As a fintech company, platform offering payment services, or a cryptocurrency business, you may be used to operating in uncharted waters; the Consumer Financial Protection Bureau (CFPB), however, is ready to start drawing some maps. It has announced that it will begin to exercise its supervisory authority over non-bank consumer financial entities that the CFPB has reason to believe pose risks to consumers. It also announced a new procedural rule to govern when CFPB decisions related to these supervisory actions will be made available to the public.
The CFPB’s Supervisory Authority over Non-Bank Consumer Financial Entities
Under the Dodd-Frank Wall Street Reform and Consumer Protection Act of 2010, the CFPB has supervisory authority over non-bank consumer financial entities that: 1) are in the mortgage, private student loan, or payday loan industries; 2) are “larger participants”1 in other nonbank markets for consumer financial products and services; or 3) engage in activities the CFPB has reason to believe pose risks to consumers. Last week’s press release relates to the third category of non-bank consumer financial entities: those whose activities may present risks to consumers. This category is potentially more far-reaching than the CFPB’s other angles of supervisory authority.
While the CFPB implemented a procedural rule governing this consumer risk-focused authority in 2013, the agency has only now indicated that it plans to utilize this authority. The agency announced that it is doing so in order to better help consumers and to level the playing field between banks and non-bank entities. Further, the CFPB notes that this authority will allow the “CFPB to be agile and supervise entities that may be fast-growing or are in markets outside the existing nonbank supervision program.” Given this context, it seems likely that the CFPB is interested in using this authority to pursue less traditional forms of consumer financial entities, such as fintech platforms and services and cryptocurrency businesses.
New Transparency Procedures
At the same time, the CFPB also announced a new procedural rule related to its assessment of whether a financial entity’s activities pose risks to consumers. Until now, all documentation associated with this assessment was required to be kept confidential between the company at issue and the CFPB. The new rule would change this standard, allowing certain information (excluding trade secret or other private information) to be posted publicly. Although the rule is effective as of the publication date in the Federal Register (April 29), the CFPB will accept public comment for 30 days after the rule is published.
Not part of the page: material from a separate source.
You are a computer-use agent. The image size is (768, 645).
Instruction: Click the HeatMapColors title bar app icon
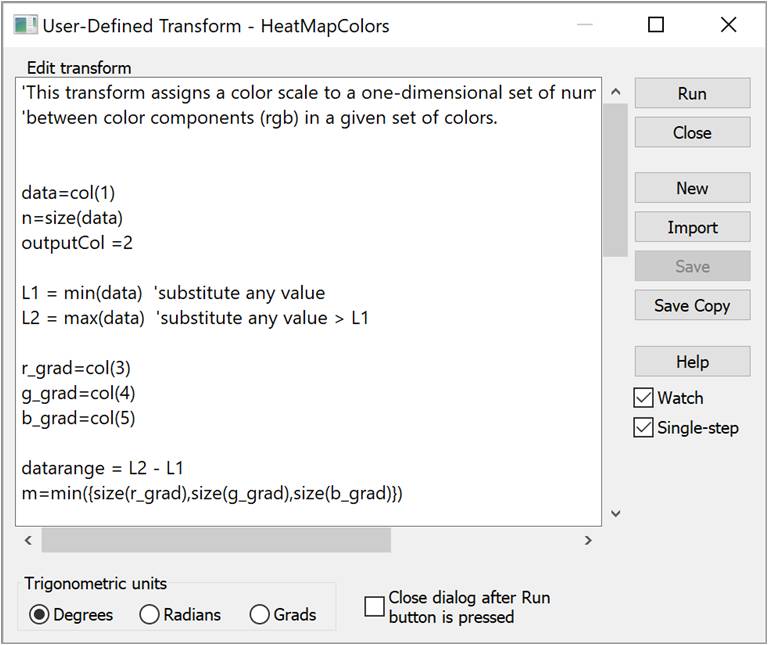[26, 25]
What This Means for Fintech
The CFPB has broad discretion in determining what conduct constitutes a risk to consumers: the press release notes only that “risky” conduct may include potentially unfair, deceptive, or abusive acts or practices, as well as other acts or practices that potentially violate federal consumer financial laws. These laws include the Fair Credit Reporting Act, the Truth in Lending Act, the Equal Credit Opportunity Act, the Fair Debt Collection Practices Act, and others.
If the CFPB determines that it has supervisory authority over a particular company, then the CFPB may require reports from and conduct examinations of the company to assess whether the company is in compliance with federal consumer financial laws, as well as to obtain information about the company’s compliance program and to detect and assess risks to consumers and the market stemming from the company’s actions. If the CFPB believes that the company has violated the law, it may refer the matter to the CFPB’s enforcement division, which can file an action against the company either in district court or through an administrative proceeding. The enforcement division can obtain various types of relief through these actions, including consumer redress, disgorgement, civil penalties, and injunctive relief.
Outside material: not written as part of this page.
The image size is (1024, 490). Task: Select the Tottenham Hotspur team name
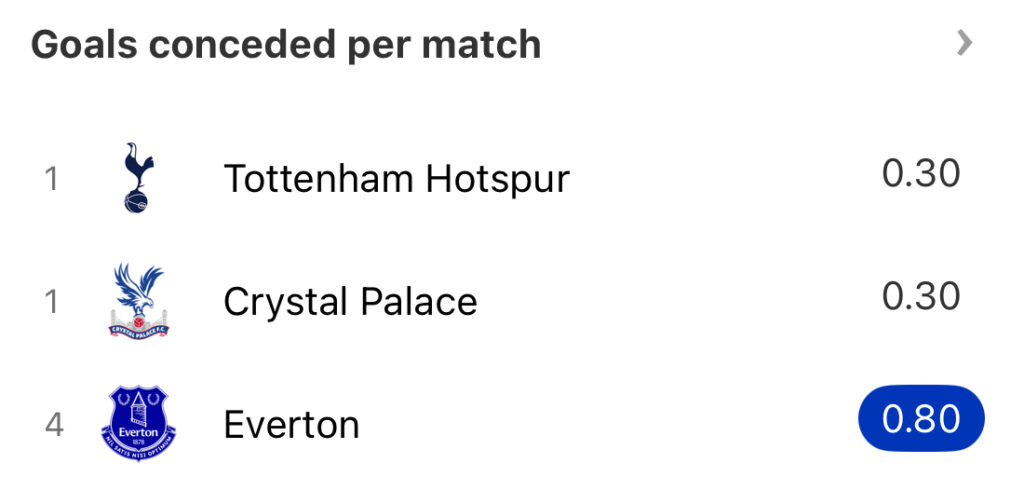pyautogui.click(x=396, y=178)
So, what should fintech companies do in light of the CFPB’s announcement?
- Consider whether any of your practices might raise eyebrows at the CFPB or otherwise be viewed as posing risks to consumers. Follow the CFPB’s statements for clues about its priorities in this regard. For example, Director Rohit Chopra issued a statement in the fall regarding the CFPB’s inquiry into big tech payment platforms, noting that “payment businesses are network businesses and can gain tremendous scale and market power, potentially posing new risks and undermining fair competition.” The CFPB’s December press release about Buy Now, Pay Later companies discusses the agency’s interest in reporting to the public about industry practices and risks. And in March, Director Chopra issued a statement commenting on President Biden’s Executive Order on digital assets and cryptocurrency, committing to “reducing the risks that digital assets could pose to our safety and security.” Companies in these industries are likely to be of interest to the CFPB.
- Monitor the CFPB website. Now that the CFPB can publicly post its decisions about whether a company’s practices pose risks to consumers such that supervision is warranted, the CFPB may use past decisions as precedent to supervise additional entities with similar business models.
As noted above, public comments are due 30 days after the CFPB’s rule is published in the Federal Register. For more information or to submit a public comment, please contact Maneesha Mithal, Libby Weingarten, Laura Ahmed, or another member of the firm’s privacy and cybersecurity practice.
The CFPB defines what constitutes a “larger participant” on a market-by-market basis through the issuance of rules. For example, it has defined larger participants in the consumer reporting, debt collection, student loan servicing, international money transfer, and automobile finance markets.